Show every line below that contains the string "field". Matches are case-sensitive.

::::

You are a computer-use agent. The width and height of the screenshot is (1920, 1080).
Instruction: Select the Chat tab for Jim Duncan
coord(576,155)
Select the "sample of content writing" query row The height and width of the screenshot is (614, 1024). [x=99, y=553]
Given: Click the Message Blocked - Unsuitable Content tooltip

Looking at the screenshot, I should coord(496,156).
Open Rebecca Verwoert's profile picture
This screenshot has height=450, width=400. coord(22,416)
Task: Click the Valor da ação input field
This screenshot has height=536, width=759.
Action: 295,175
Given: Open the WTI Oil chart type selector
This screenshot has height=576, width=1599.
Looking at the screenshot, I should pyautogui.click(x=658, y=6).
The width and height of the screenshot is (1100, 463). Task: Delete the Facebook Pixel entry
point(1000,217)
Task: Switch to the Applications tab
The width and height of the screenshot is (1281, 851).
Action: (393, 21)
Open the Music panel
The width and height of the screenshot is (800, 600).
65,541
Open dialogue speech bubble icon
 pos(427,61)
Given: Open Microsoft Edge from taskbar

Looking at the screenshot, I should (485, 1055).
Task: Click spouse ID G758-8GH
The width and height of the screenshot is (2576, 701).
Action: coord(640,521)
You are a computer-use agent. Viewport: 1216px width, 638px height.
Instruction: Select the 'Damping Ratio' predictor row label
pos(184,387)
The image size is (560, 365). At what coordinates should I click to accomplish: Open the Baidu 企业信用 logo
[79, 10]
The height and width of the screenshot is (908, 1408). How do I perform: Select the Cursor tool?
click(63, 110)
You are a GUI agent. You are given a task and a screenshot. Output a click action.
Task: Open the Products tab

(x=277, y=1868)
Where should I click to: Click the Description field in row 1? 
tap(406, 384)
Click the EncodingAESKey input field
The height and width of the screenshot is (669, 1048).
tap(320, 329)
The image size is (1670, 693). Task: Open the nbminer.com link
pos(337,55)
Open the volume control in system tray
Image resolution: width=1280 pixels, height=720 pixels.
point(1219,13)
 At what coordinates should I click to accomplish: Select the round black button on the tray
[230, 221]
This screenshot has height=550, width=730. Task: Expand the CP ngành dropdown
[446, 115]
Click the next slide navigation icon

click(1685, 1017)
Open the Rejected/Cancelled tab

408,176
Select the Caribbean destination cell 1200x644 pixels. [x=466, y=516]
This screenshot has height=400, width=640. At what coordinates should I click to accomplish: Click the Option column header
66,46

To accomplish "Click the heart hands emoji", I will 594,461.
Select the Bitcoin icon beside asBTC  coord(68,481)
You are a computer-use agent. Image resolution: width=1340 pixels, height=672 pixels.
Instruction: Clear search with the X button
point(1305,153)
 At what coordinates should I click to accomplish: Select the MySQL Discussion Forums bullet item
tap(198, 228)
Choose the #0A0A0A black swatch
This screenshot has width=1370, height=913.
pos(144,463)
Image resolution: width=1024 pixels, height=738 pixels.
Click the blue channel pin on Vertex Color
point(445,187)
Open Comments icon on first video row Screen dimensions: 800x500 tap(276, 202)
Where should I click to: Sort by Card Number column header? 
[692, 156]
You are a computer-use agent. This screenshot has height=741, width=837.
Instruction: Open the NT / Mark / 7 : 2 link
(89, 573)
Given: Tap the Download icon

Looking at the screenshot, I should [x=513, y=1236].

::::

Reply to the exercise |
Task: Click the Valor da ação input field
Where should I click to: Click the Description field in row 1? 
Click the EncodingAESKey input field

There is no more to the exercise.